» **Set problem a**: Rewrite every line of the records that follow the denseflower cordgrass text, keeping the requests, adding 79 to each coordinate in the answers, and leaving out the pictures.

» **Reading text**:
..............................

Sporobolus montevidensis is a species of grass known by the common name denseflower cordgrass. Although reclassified after a taxonomic revision in 2014, it may still be referred to as Spartina densiflora by some users. It is native to the coastline of southern South America, where it is a resident of salt marshes. It is also known on the west coast of the North America and parts of the Mediterranean coast as an introduced species and in some areas a noxious weed. In California it is a troublesome invasive species of marshes in San Francisco Bay and in Humboldt Bay, where it was introduced during the 19th century from Chile in ballast.

==Description==
This perennial grass generally lacks rhizomes. It grows in erect clumps of slender stems that can reach 1.5 meters tall. The long, narrow, gray-green leaves are rolled inward, especially when new. The inflorescence is a narrow, dense, spike-like stick of branches appressed together, the unit reaching up to 30 centimetres long. The flowers are colorless and the spikelets are tipped with bristles.

==Invasive species==
This species has negative impacts on the salt marsh habitat of the California coast. It forms tight clumps of herbage that raise the elevation of the plants in the marsh, keeping the water from flowing in as far as it naturally would, and increasing sediment accumulation. It competes with its native relative, California cordgrass (Sporobolus foliosus), and other marsh plants such as pickleweed (Salicornia pacifica). Efforts to eradicate Sporobolus montevidensis and related hybrids in the San Francisco Bay area reduced the coverage to approximately 41 square meters in 2014, down from about 1.7 ha in 2005. However, it continues to expand in the Humboldt Bay region.

..............................

» **Set problem b**: List every scientific name that appears in the cordgrass text above.

» **Entries shown**:
..............................

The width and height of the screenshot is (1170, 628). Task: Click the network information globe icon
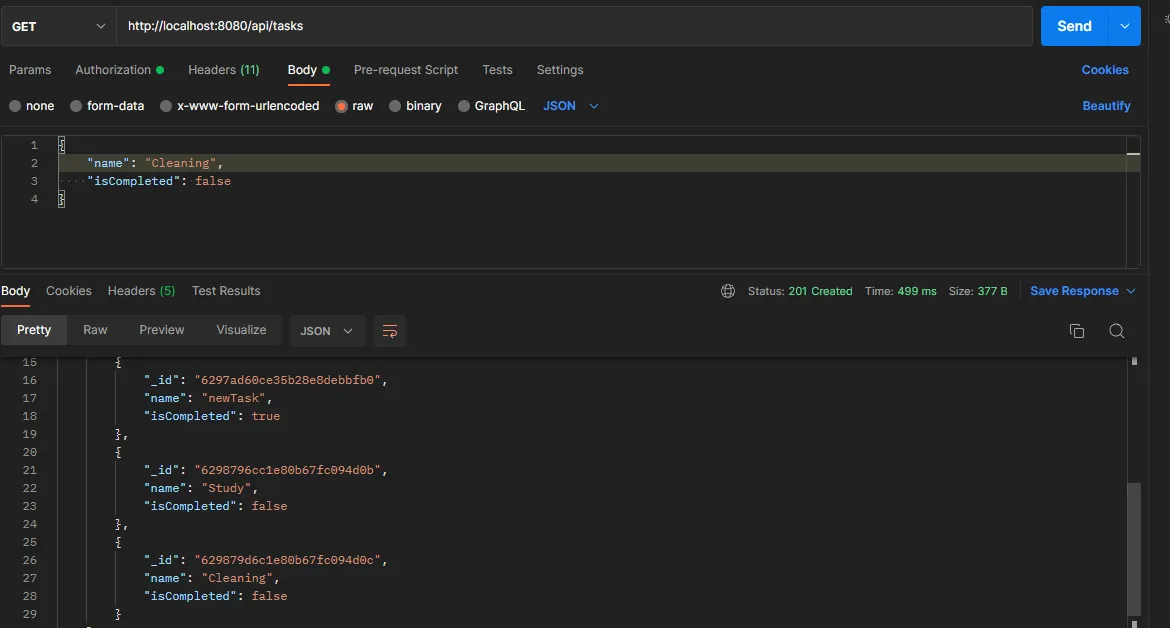click(x=727, y=291)
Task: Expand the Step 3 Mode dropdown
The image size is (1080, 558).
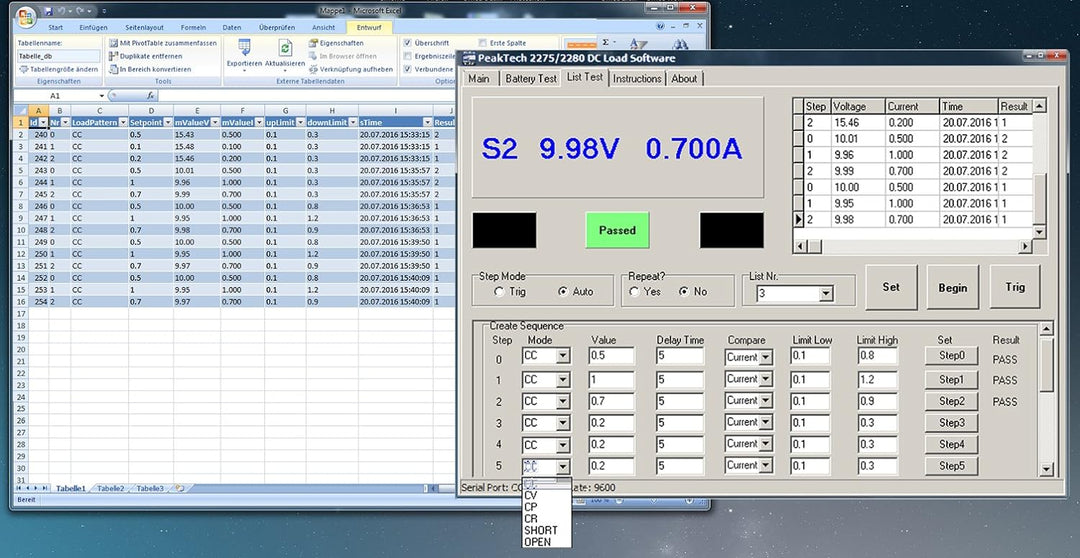Action: 563,423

..............................

» **Worked solution a**:
The width and height of the screenshot is (1170, 628). Task: Click the network information globe icon
click(x=806, y=370)
Task: Expand the Step 3 Mode dropdown
The image size is (1080, 558).
Action: 642,502

» **Worked solution b**:
Sporobolus montevidensis
Spartina densiflora
Sporobolus foliosus
Salicornia pacifica